--- Input rows ---
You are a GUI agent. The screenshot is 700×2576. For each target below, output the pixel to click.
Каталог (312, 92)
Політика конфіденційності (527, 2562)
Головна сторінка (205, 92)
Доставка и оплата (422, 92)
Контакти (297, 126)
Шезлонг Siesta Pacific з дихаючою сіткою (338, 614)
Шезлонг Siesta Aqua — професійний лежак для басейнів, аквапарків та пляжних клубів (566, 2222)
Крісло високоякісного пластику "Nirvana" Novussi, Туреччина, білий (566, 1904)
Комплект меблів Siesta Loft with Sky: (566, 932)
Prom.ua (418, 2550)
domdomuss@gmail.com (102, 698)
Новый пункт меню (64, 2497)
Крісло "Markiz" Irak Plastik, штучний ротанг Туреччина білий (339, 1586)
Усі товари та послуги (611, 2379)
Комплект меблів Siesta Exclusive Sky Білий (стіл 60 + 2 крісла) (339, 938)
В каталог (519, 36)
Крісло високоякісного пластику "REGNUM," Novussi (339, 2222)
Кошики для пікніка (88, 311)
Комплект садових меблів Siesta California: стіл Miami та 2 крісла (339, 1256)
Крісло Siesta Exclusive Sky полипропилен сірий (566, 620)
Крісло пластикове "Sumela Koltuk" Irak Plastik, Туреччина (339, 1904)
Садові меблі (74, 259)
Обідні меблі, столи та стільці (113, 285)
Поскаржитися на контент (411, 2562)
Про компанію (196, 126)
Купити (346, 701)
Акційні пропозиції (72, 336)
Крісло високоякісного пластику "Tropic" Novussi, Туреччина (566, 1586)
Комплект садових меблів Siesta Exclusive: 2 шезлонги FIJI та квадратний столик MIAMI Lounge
---
--- Input rows ---
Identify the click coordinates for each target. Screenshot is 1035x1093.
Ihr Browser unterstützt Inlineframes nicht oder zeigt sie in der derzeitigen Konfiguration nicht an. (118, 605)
---
Begin at the line that has "Доставка и оплата (422, 92)" and stop after the line that has "Комплект садових меблів Siesta Exclusive: 2". Rewrite those lines with "Туреччина" swapped for "Turkey", keeping all else the same.

Доставка и оплата (422, 92)
Контакти (297, 126)
Шезлонг Siesta Pacific з дихаючою сіткою (338, 614)
Шезлонг Siesta Aqua — професійний лежак для басейнів, аквапарків та пляжних клубів (566, 2222)
Крісло високоякісного пластику "Nirvana" Novussi, Turkey, білий (566, 1904)
Комплект меблів Siesta Loft with Sky: (566, 932)
Prom.ua (418, 2550)
domdomuss@gmail.com (102, 698)
Новый пункт меню (64, 2497)
Крісло "Markiz" Irak Plastik, штучний ротанг Turkey білий (339, 1586)
Усі товари та послуги (611, 2379)
Комплект меблів Siesta Exclusive Sky Білий (стіл 60 + 2 крісла) (339, 938)
В каталог (519, 36)
Крісло високоякісного пластику "REGNUM," Novussi (339, 2222)
Кошики для пікніка (88, 311)
Комплект садових меблів Siesta California: стіл Miami та 2 крісла (339, 1256)
Крісло Siesta Exclusive Sky полипропилен сірий (566, 620)
Крісло пластикове "Sumela Koltuk" Irak Plastik, Turkey (339, 1904)
Садові меблі (74, 259)
Обідні меблі, столи та стільці (113, 285)
Поскаржитися на контент (411, 2562)
Про компанію (196, 126)
Купити (346, 701)
Акційні пропозиції (72, 336)
Крісло високоякісного пластику "Tropic" Novussi, Turkey (566, 1586)
Комплект садових меблів Siesta Exclusive: 2 шезлонги FIJI та квадратний столик MIAMI Lounge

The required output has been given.